• Prompt: Look through the data below for the line with "Památky a expozice (1144, 142)", and transcribe it exactly together with each line after it up to and including the line with "Filtrar propiedades (48, 27)". Give nothing else.

"""

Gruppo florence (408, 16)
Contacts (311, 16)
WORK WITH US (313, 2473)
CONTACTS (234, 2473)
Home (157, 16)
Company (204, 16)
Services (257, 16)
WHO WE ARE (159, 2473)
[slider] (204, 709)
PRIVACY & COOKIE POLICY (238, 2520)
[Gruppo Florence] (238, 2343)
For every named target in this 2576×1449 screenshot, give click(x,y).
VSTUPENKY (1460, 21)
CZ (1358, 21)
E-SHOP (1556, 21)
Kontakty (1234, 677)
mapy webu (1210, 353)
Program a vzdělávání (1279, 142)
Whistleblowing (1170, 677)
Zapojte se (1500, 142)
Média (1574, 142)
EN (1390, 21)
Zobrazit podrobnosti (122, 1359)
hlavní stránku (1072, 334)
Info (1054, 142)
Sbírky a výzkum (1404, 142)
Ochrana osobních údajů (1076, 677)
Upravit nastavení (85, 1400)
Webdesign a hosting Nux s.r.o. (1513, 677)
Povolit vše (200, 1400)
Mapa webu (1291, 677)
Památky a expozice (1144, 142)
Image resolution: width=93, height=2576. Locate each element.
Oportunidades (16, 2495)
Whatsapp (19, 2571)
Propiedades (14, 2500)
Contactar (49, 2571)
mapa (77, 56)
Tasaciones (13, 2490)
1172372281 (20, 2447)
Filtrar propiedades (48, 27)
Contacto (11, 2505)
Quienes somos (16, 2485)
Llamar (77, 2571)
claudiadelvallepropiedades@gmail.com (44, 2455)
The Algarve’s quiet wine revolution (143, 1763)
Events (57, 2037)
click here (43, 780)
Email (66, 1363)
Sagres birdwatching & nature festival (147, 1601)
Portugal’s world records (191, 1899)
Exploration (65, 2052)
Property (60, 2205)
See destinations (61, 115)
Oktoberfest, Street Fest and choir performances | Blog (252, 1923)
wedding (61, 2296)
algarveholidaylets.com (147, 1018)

"""

• Task result:
Památky a expozice (1144, 142)
Image resolution: width=93, height=2576. Locate each element.
Oportunidades (16, 2495)
Whatsapp (19, 2571)
Propiedades (14, 2500)
Contactar (49, 2571)
mapa (77, 56)
Tasaciones (13, 2490)
1172372281 (20, 2447)
Filtrar propiedades (48, 27)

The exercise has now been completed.